Assim, de repente, bem no meu aniversário.
Num ato radical de desapego,
devo puxar a descarga.
Essa é a primeira vez em que vejo
um verdaccio alla prima,
paradoxo pictórico,
completo, perfeito, pintura de musgo,
tela diarreia.
REFLEXÕES SOBRE O ECLIPSE (de "SQUIRT")
Só se pode beber conhaque
e hidromel. Meu coração
é um velho reclamando
que não foi amado a contento durante um sem número de orgasmos, aos quais
ele não compareceu. O fogo consome as folhas de mirra
e o incenso de lavanda, ao lado.
O fogo dói.
Alguém acode o menino
que se cortou, sem querer.
Melhor pensar com o clitóris
do que com esse coração
que só sabe reclamar. As pernas dançam ao som de um groove
que não cumprimenta ninguém
na festa. Na caixa do CD
eles deixaram autógrafos,
e há um que diz: Telma,
use esse som para amar.
Tão antigo. Devo amar
com o clitóris, ou, talvez,
com a razão.

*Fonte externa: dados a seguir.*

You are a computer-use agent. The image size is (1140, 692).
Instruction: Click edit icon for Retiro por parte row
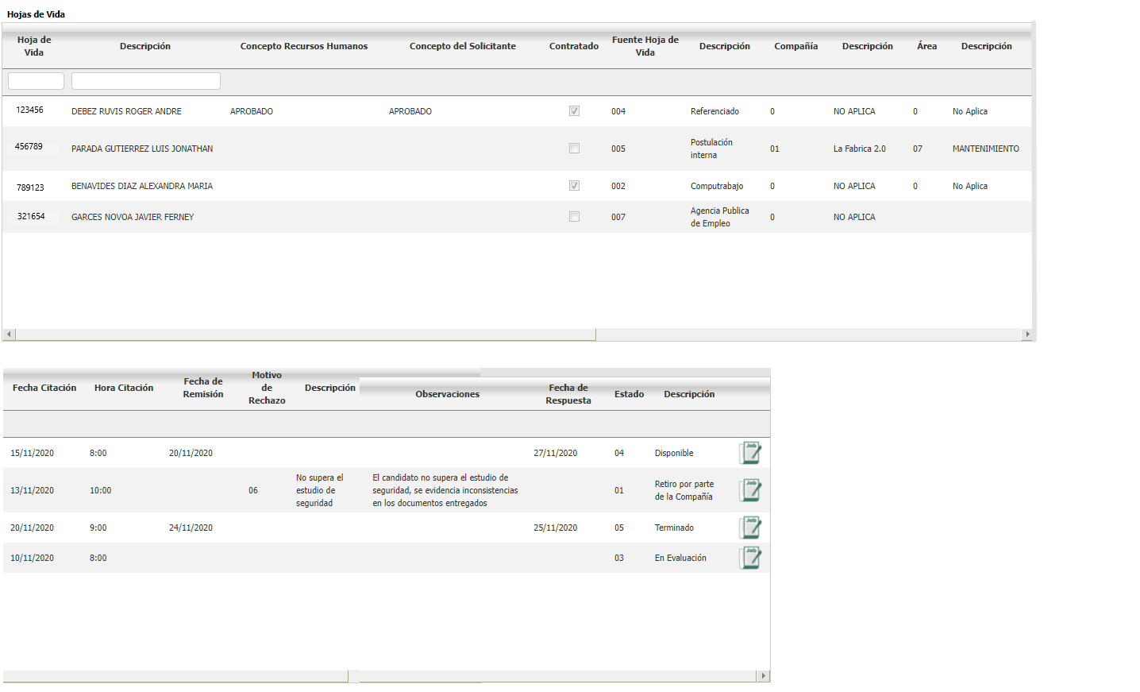click(x=750, y=490)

O coração
só cobra
lugar na agenda,
carícias de mensagens,
entrevistas, solicitações entregues há dias
e nunca respondidas.
Parece que o vento
vai derrubar os pés
mais altos do jardim.
E sobrarão só os ossos
que não usam esse som, Telma, senão para se completar em tijolos e tijolos
e procuram argamassas
mais ardidas
sem querer permanecer.
Os orgasmos fogem, se sucedem, um após o outro, é vendaval, porque o clitóris dança
do seu próprio groove
e não há quem fique
para tirar o pó
da manhã, depois.
Eles se cortam.
Já sangraram.
Cansam.
E estão sempre apressados,
os pais carentes, os cães esperando por comida, em casa, as reuniões marcadas
e as sombras das mães, as culpas por terem revirado os olhos procurando a mulher perfeita,
e de repente encontraram
estrias, e pernas
prontas para um pouco mais.
Use esse som
para se contorcer, Telma,
ao luar, seus ais,
sem pensamentos sérios,
nua de cismas e convites.
Diga: “Entre, moço,
fique à vontade”.
As mães deixaram
as mãos impressas
nos poros dos garotos,
e eles preferem
fechar o portão
depois de levantar.
Eu, sabedora das lições,
bem pouco lúcida,
posso então ligar o som,
beber conhaque
e hidromel.
Só se deve beber conhaque e hidromel.